→ **What to work on**
Report how many lines below include the string "Gilles". Please keep the reply to that number.
*** Opening of Data for analysis ***
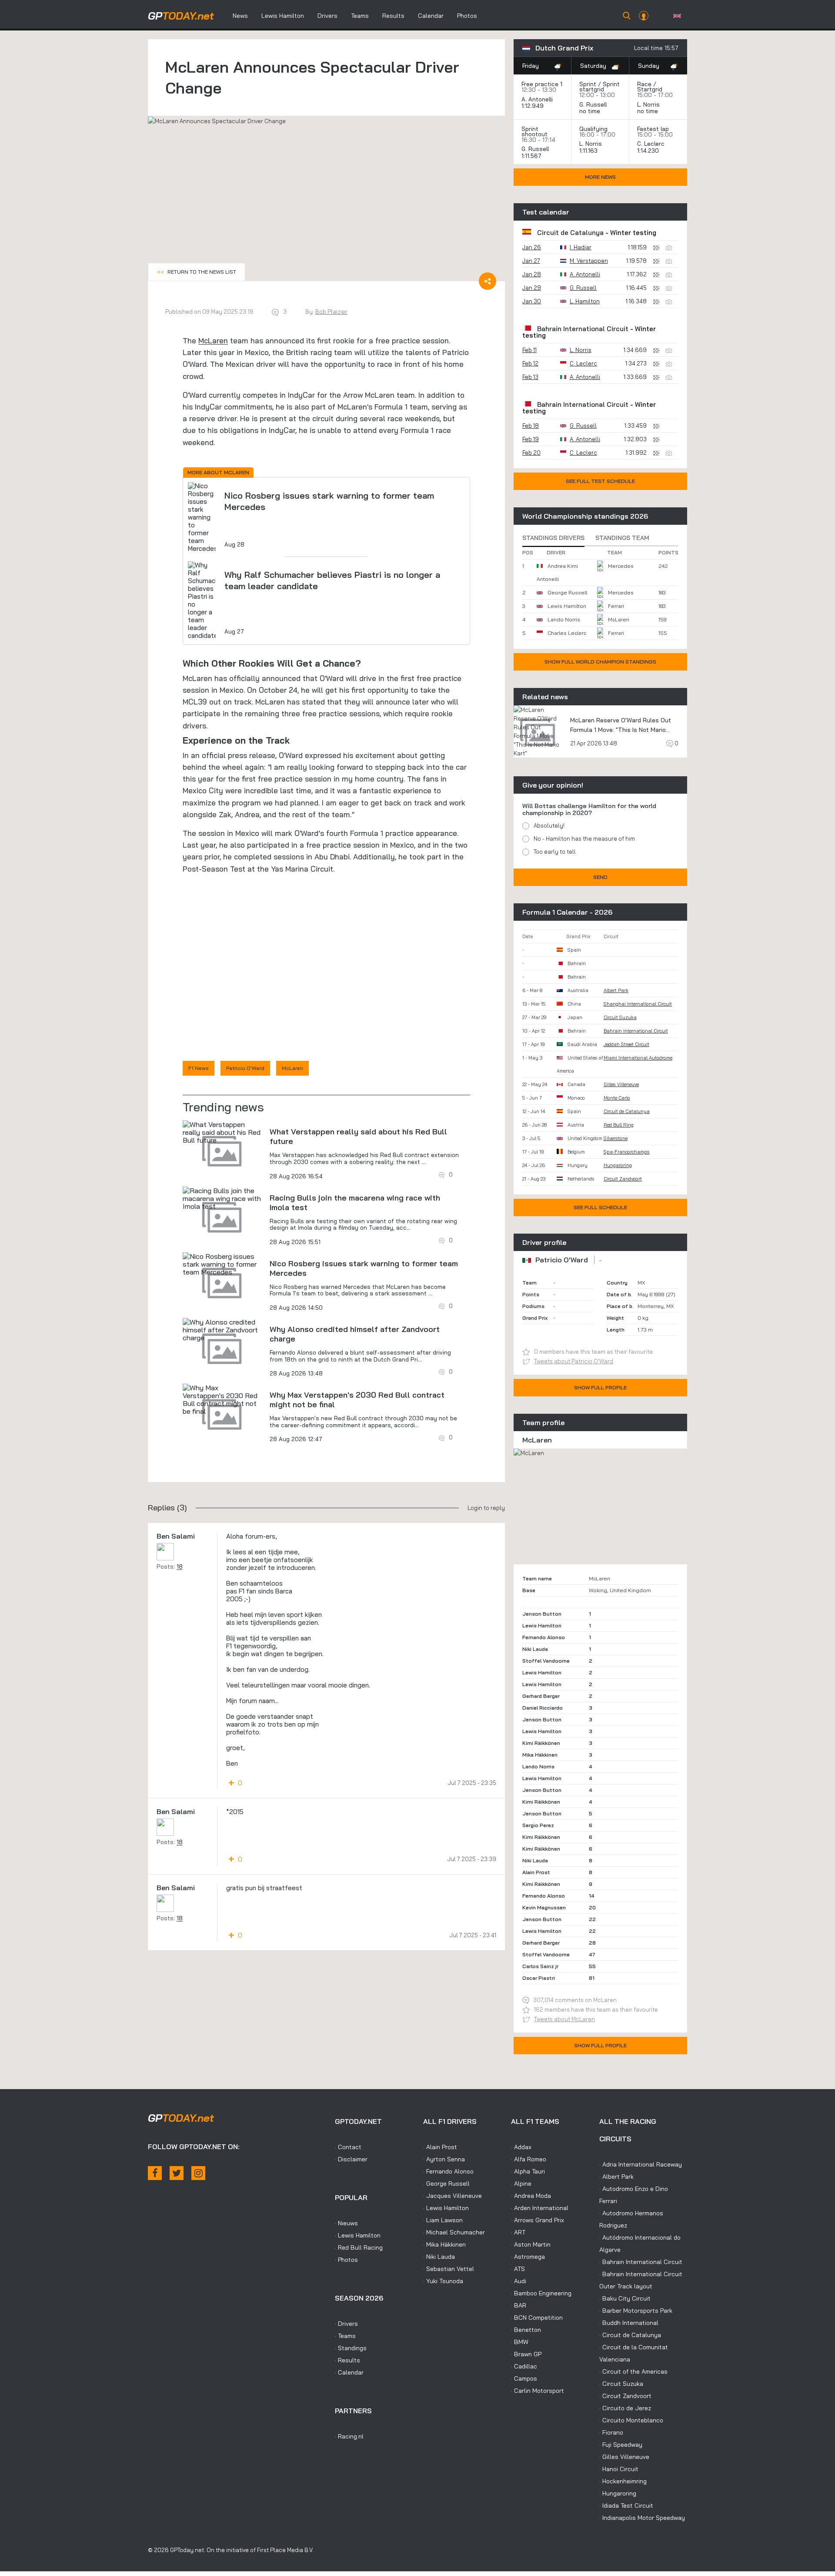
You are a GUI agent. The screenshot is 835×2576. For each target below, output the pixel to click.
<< (196, 271)
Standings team (622, 538)
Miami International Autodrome (638, 1058)
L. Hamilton (585, 301)
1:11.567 (532, 155)
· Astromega (528, 2257)
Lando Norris (564, 619)
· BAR (518, 2305)
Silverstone (616, 1138)
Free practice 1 (541, 83)
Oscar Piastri (538, 1978)
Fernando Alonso (543, 1637)
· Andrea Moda (531, 2196)
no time (590, 110)
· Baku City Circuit (625, 2298)
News (240, 16)
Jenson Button (541, 1613)
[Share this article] (487, 281)
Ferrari (616, 606)
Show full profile (600, 1387)
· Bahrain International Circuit (640, 2262)
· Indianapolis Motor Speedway (642, 2518)
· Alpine (521, 2183)
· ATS (518, 2269)
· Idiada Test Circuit (626, 2505)
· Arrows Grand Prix (537, 2220)
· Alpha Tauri (528, 2171)
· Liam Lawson (443, 2220)
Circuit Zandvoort (623, 1179)
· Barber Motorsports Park (635, 2310)
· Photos (346, 2260)
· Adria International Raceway (640, 2164)
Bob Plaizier (331, 311)
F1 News (198, 1068)
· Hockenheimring (623, 2481)
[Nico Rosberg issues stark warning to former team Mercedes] (222, 1264)
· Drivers (346, 2324)
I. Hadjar (580, 247)
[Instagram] (198, 2173)
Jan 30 (531, 301)
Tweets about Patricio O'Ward (573, 1361)
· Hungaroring (617, 2493)
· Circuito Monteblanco (631, 2420)
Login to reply (486, 1507)
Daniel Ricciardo (542, 1707)
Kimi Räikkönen (541, 1743)
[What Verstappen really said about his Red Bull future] (222, 1132)
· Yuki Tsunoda (443, 2281)
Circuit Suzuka (620, 1017)
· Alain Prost (440, 2147)
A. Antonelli (537, 99)
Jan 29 (531, 287)
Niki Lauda (535, 1649)
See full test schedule (600, 481)
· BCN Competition (537, 2317)
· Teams (345, 2336)
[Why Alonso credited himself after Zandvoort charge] (222, 1330)
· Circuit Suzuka (621, 2384)
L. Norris (648, 104)
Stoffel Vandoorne (546, 1660)
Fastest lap (653, 128)
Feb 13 (530, 376)
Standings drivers (553, 538)
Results (393, 16)
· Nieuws (346, 2223)
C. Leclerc (651, 143)
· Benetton (526, 2330)
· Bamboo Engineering (541, 2293)
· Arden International (539, 2208)
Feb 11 (529, 349)
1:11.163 (589, 150)
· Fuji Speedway (620, 2445)
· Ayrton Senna (444, 2159)
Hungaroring (618, 1165)
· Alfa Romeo (528, 2159)
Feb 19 (530, 439)
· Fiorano (611, 2432)
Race (644, 83)
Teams (360, 16)
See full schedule (600, 1207)
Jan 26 (531, 247)
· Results (347, 2360)
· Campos (524, 2378)
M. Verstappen (589, 260)
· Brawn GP (526, 2354)
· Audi (518, 2281)
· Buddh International (628, 2323)
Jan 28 (531, 274)
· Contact (348, 2147)
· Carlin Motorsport (537, 2391)
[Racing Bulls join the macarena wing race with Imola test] (222, 1198)
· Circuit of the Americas (633, 2371)
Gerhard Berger (541, 1696)
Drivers (327, 16)
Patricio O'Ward (245, 1068)
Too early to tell (555, 851)
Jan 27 (531, 260)
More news (600, 177)
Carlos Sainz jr (540, 1966)
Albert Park (616, 990)
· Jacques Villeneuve (452, 2196)
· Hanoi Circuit (618, 2469)
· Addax (521, 2147)
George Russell (567, 592)
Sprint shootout (534, 131)
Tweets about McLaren (564, 2019)
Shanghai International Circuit (638, 1004)
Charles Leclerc (567, 633)
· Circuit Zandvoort (625, 2396)
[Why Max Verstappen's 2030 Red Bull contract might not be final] (222, 1399)
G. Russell (593, 104)
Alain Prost (536, 1872)
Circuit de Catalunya (570, 232)
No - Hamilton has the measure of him (584, 838)
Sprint (587, 83)
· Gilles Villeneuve (624, 2457)
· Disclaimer (351, 2159)
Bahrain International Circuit (582, 329)
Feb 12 (530, 363)
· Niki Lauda (439, 2257)
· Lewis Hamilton (358, 2235)
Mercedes (621, 566)
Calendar (431, 16)
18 (180, 1566)
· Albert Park (616, 2176)
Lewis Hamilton (282, 16)
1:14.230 (649, 150)
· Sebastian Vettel (448, 2269)
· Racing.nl (349, 2436)
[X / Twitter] (177, 2173)
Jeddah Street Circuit (626, 1044)
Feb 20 (531, 452)
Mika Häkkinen (540, 1754)
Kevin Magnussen (544, 1907)
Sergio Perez (538, 1825)
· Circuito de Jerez (625, 2408)
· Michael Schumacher (454, 2232)
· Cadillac (524, 2366)
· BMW (519, 2342)
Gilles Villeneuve (621, 1084)
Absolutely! (549, 825)
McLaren (213, 340)
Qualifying (593, 128)
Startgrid (649, 89)
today (181, 15)
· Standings (351, 2348)
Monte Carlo (617, 1098)
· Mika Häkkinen (444, 2244)
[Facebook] (155, 2173)
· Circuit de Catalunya (630, 2335)
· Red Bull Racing (359, 2247)
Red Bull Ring (619, 1125)
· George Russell (446, 2183)
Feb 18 (530, 425)
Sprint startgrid (599, 86)
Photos (467, 16)
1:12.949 (533, 105)
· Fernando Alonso (448, 2171)
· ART (518, 2232)
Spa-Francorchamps (627, 1152)
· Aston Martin (531, 2244)
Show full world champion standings (600, 661)
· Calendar (349, 2372)
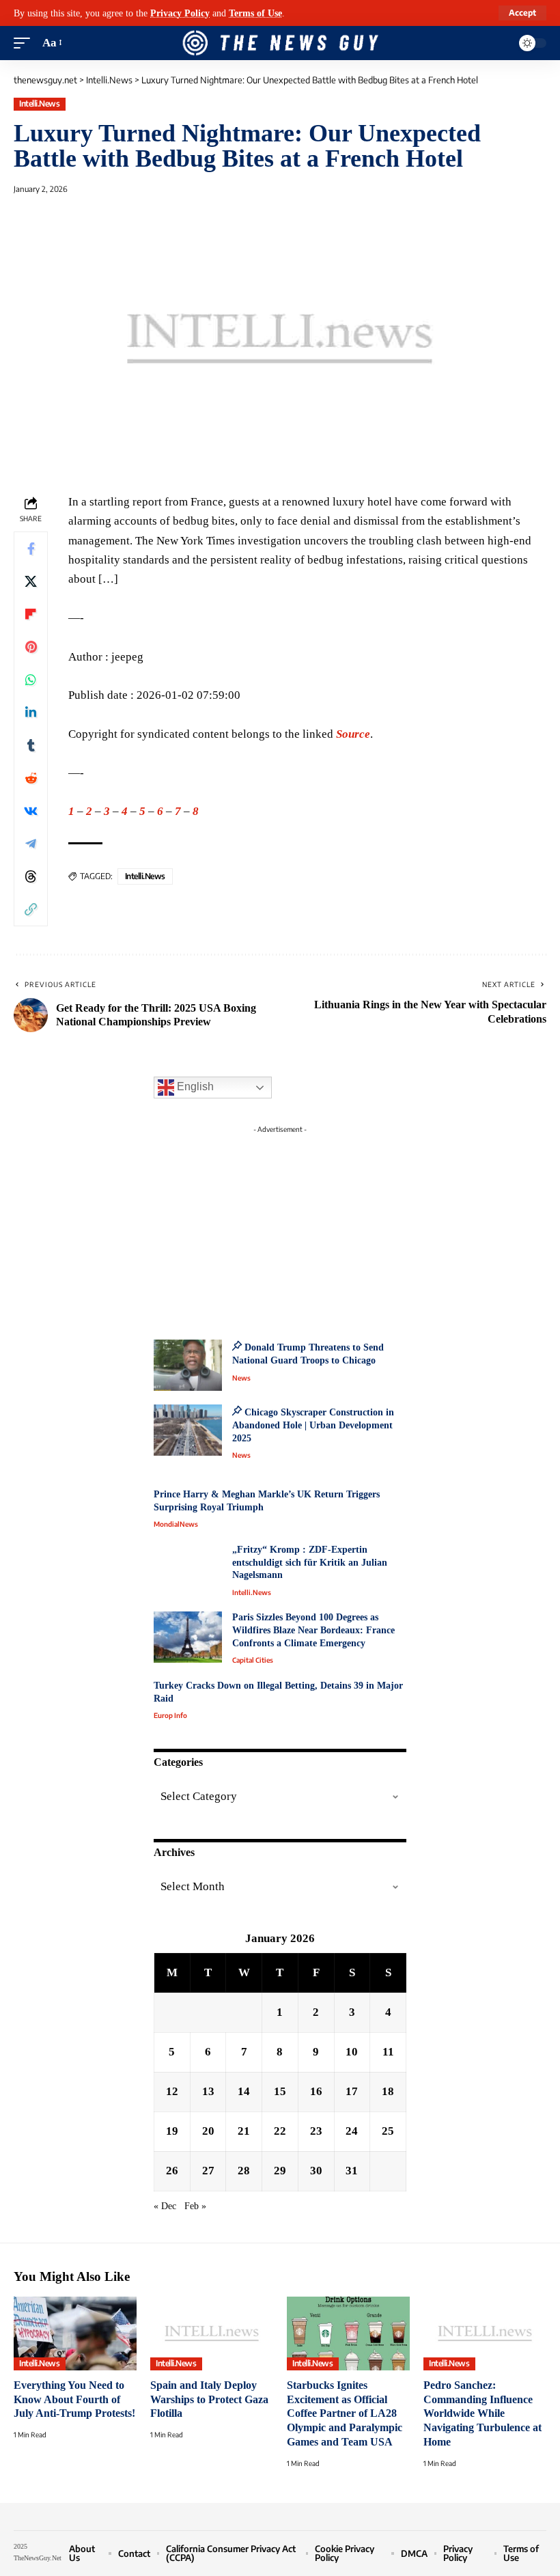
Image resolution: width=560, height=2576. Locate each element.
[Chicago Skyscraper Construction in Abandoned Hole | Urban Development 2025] (188, 1430)
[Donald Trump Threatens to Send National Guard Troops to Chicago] (188, 1365)
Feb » (195, 2206)
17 (352, 2091)
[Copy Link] (30, 909)
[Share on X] (30, 581)
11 (388, 2051)
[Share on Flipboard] (30, 614)
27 (208, 2170)
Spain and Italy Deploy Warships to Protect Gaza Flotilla (209, 2399)
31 (352, 2170)
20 (208, 2130)
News (241, 1378)
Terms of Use (255, 13)
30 (316, 2170)
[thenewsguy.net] (280, 43)
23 (316, 2130)
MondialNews (176, 1524)
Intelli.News (39, 103)
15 (280, 2091)
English (194, 1086)
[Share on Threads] (30, 876)
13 (208, 2091)
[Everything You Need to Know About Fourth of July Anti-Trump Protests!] (75, 2333)
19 (172, 2130)
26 (172, 2170)
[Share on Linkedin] (30, 712)
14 (244, 2091)
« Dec (165, 2206)
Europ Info (170, 1715)
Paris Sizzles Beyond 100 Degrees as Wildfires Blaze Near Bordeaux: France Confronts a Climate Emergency (313, 1630)
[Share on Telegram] (30, 843)
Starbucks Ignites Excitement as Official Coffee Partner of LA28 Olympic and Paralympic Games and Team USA (344, 2413)
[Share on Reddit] (30, 778)
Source (353, 734)
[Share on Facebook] (30, 548)
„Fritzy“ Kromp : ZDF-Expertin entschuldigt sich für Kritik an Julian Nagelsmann (309, 1562)
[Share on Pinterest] (30, 647)
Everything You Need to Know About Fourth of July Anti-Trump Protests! (74, 2399)
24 (352, 2130)
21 (244, 2130)
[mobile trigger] (25, 43)
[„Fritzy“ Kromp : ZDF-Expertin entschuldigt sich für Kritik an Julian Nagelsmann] (188, 1569)
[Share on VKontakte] (30, 810)
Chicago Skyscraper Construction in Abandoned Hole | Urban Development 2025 (313, 1425)
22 (280, 2130)
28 (244, 2170)
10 (352, 2051)
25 (388, 2130)
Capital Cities (252, 1660)
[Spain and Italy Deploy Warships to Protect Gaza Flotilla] (211, 2333)
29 (280, 2170)
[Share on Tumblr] (30, 745)
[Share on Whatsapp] (30, 679)
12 (172, 2091)
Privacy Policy (180, 13)
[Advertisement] (280, 1224)
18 (388, 2091)
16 (316, 2091)
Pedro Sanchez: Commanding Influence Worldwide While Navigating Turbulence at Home (482, 2413)
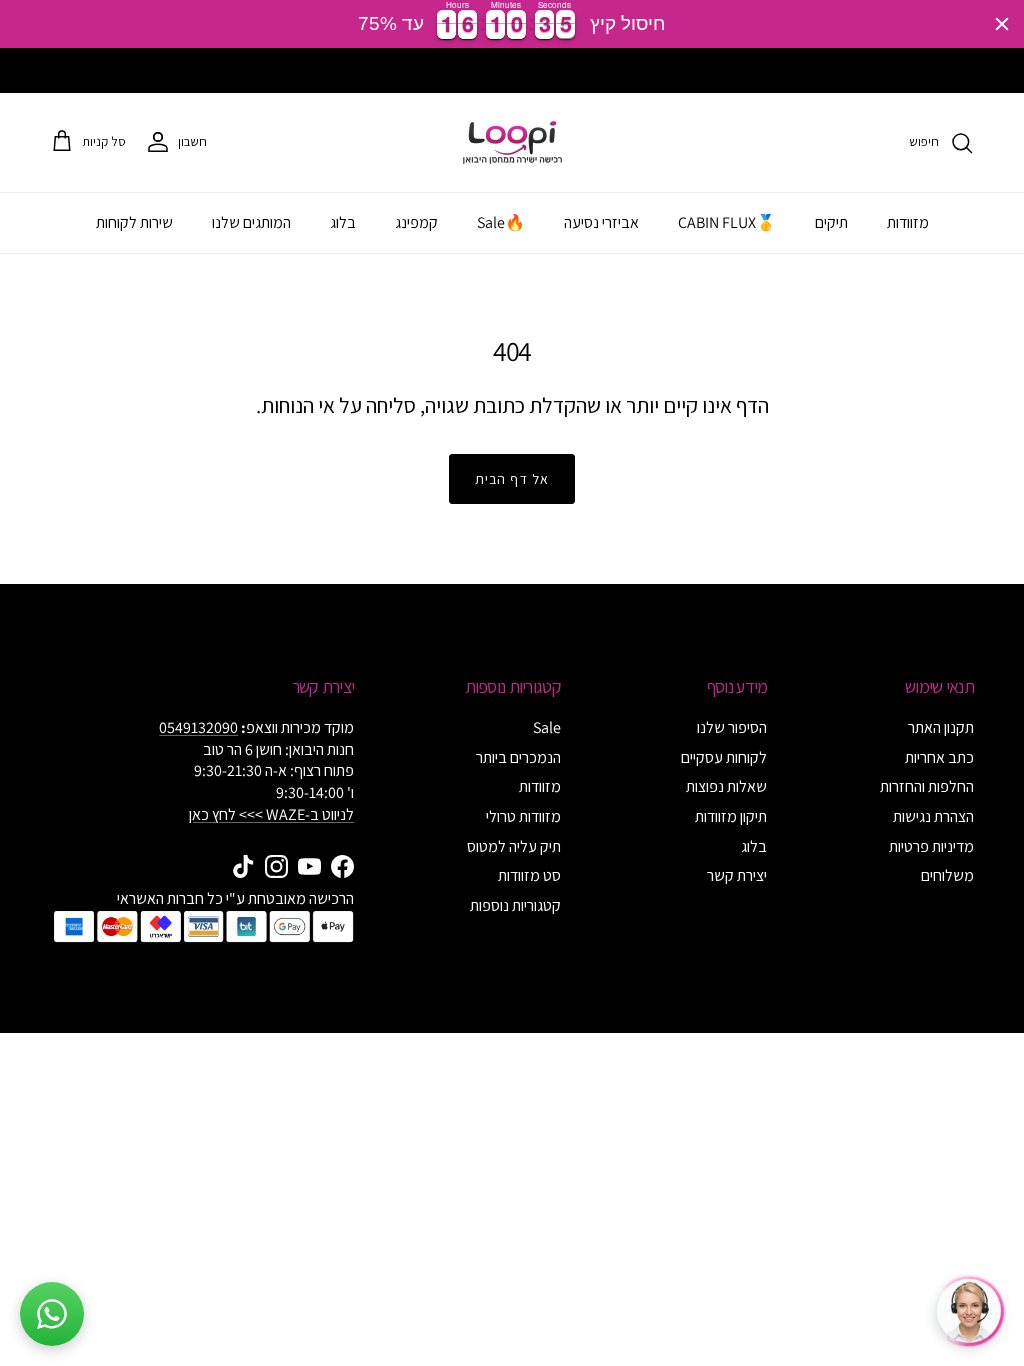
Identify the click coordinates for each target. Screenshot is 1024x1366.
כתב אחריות (939, 757)
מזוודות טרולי (523, 816)
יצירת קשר (737, 875)
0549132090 (198, 727)
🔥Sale (501, 222)
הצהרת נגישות (933, 816)
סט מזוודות (529, 875)
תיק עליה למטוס (514, 846)
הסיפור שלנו (732, 727)
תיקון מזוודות (731, 816)
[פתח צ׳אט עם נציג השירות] (969, 1311)
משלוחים (947, 875)
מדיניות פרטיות (931, 846)
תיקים (831, 222)
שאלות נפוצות (726, 786)
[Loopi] (512, 142)
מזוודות (908, 222)
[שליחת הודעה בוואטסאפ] (52, 1314)
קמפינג (416, 222)
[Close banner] (1002, 24)
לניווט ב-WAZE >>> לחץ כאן (271, 814)
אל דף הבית (512, 479)
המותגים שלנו (251, 222)
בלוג (343, 222)
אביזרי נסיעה (601, 222)
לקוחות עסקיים (724, 757)
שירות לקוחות (134, 222)
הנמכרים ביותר (518, 757)
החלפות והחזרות (927, 786)
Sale (547, 727)
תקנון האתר (941, 727)
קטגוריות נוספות (515, 905)
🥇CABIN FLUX (727, 222)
*** Close of Data for analysis ***
→ **Solution below**
2